I think a halt function could serve a purpose when a player is approaching a settlement, watchtower, outpost, what have you that you are not affiliated with. There is no reason a CC should have to wait until a group of bandits have walking into there outpost to strike the first blow to avoid rep hits. They should be able to draw their line in the sand so to speak. Cross the line and I KEEEL JUU, OK now this is the my line.

On fast travel I would expect the same restrictions as most games. I don't like it for the most part, but it does have a place with magic users. Instant travel via city stones like the Plain of Knowledge in EQ was the same thing as throwing away content. Expendables that are quite expensive relative to player level are reasonable if they only return you to a city where you have positive faction. Point to point speed boosts are also reasonable as long as they are limited to major features. All just my two cents worth I don't have strong feelings about any but the instant travel ala POK breaks the game in my opinion.

Goblin Squad Member

NONE SHALL PASS!!!

(It's on topic, halt commands and stuff)

Goblin Squad Member

MTX Store: Grail-shaped beacon. GoblinWorks supplants Blizzard.

Goblin Squad Member

Proxima Sin wrote:
MTX Store: Grail-shaped beacon. GoblinWorks supplants Blizzard.

Thank you Proxima for illustrating the 'strike' command pair! I've needed it several times but never figured that one out!

Goblin Squad Member

Andius wrote:


Assist

Assist is a targeted ability you can use on anyone by characters of any alignment. When an assist is issued there is a brief fanfare and greening of the screen followed by a pop up (at the bottom right of the GUI by default) that asks if you would like to accept the assist. You can either manually click yes or no, bind hotkeys to those option or set youself to automatically accept or reject all assist requests. Default for new characters is set to auto-accept all but they are made aware of this during their starter quests.

When you assist someone you are treated as a member if their group for the purposes of sharing beneficial effects and who is marked as hostile to you. It goes without saying you are also penalized for their behaviors the same way you are if you heal / buff etc. someone who commits a misdeed. Unlike grouping with them however, they do not share hostility with targets who are hostile to you. Also, should you attack them or one of their group members the assist condition immediately ends and you are assessed a significant rep penalty.

The benefits you can get for training in assists depend a lot on your class but may include things such as:

• Increased health regeneration on the target.
• Redirection of a portion of the damage the target receives to you.
• Damage reduction.
• Immunity to your AoEs or transfer of your AoE damage from them and their party members to you. (Thus avoiding accidental betrayal.)
• Running or attack speed buffs.

The assist condition immediately end if you leave the area of the target.
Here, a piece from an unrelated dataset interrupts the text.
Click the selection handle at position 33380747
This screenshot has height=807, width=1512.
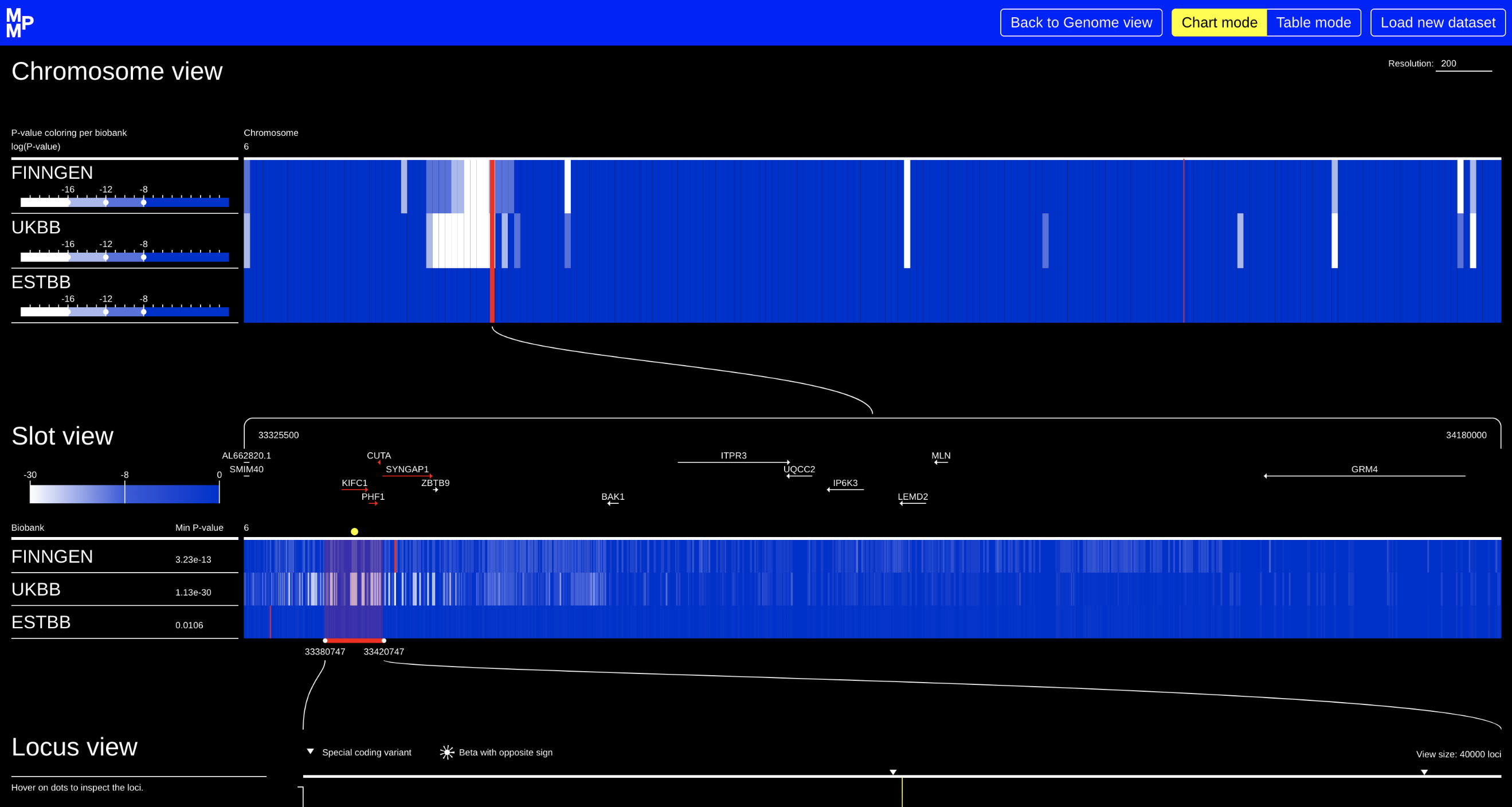click(x=326, y=641)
You may only assist one target at a time. Assists can be used to buff players who are already in your party

Actually I like the idea behind an "assist" mechanic. Not so much the buffs, but it might be a simpler solution to the problem of not being able to aid someone.

If it could be rewritten so that it gives no advantage, I could get behind it. Simply an offer to aid the assaulted if within shouting distance. Don't make it any more than the chance to assist (no extra buffs needed until you see what SAD gives) and it could be useful.

Though it might still be a rarely useable option if bandits are careful about their targets. That could make it a risk to take the time to code in.

Still not onboard with "Halt". I think that it would be used, could easily be abused, and would end up being very annoying.